Rodriguez met tellement de lui-même dans ses planches qu'on comprend pourquoi lui aussi n'est pas fait pour une série régulière, mais davantage pour un format plus ramassé. Si tant est qu'il a disposé d'assez de temps pour que chaque épisode sorte en temps et en heure, vous avez l'assurance qu'il va produire chaque numéro avec un soin et une virtuosité dans failles.
Il a ainsi su conserver le charme à la fois espiègle, particulièrement mis en avant dans la première partie de ce dernier chapitre qui voit Zatanna redevenir une toute jeune fille, et tragique de l'héroïne, jamais aussi résolue que dos au mur. L'invention du découpage, la générosité des détails, la luxuriance des couleurs (que Rodriguez assume) font de chaque page un festin.

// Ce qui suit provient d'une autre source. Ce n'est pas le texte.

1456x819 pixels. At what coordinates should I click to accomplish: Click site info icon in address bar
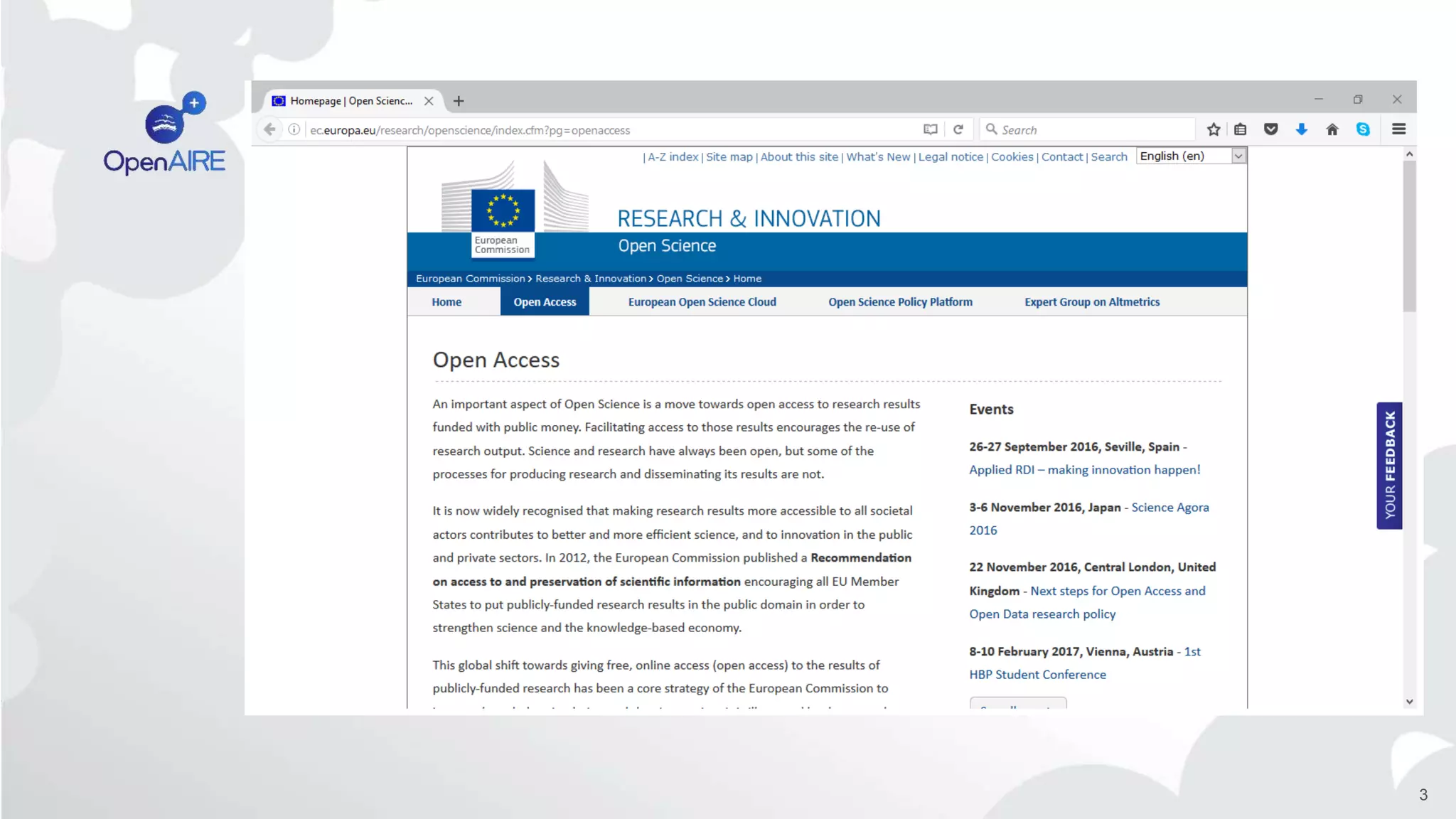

Surtout il n'y a pas de perte entre chaque épisode : le niveau est égal, régulier. Vous avez cinq numéros d'une facture impeccable, où rien n'est sacrifié pour tenir les délais. C'est aussi pour cela que j'aime tant ces mini séries car elles permettent d'apprécier le talent des artistes sans qu'on sente sur eux une pression insupportable. Cinq épisodes, c'est certes peu, mais avec cette qualité, c'est préférable au double avec des hauts et des bas. Editorialement, c'est parfait, et visiblement, avec le retour l'an prochain du label Vertigo, DC a décidé de continuer dans cette direction (sans avoir à sacrifier ses titres les plus porteurs).
Guettez en tout cas le recueil en vo ou en vf parce que Zatanna : Bring Down the House, c'est vraiment magique.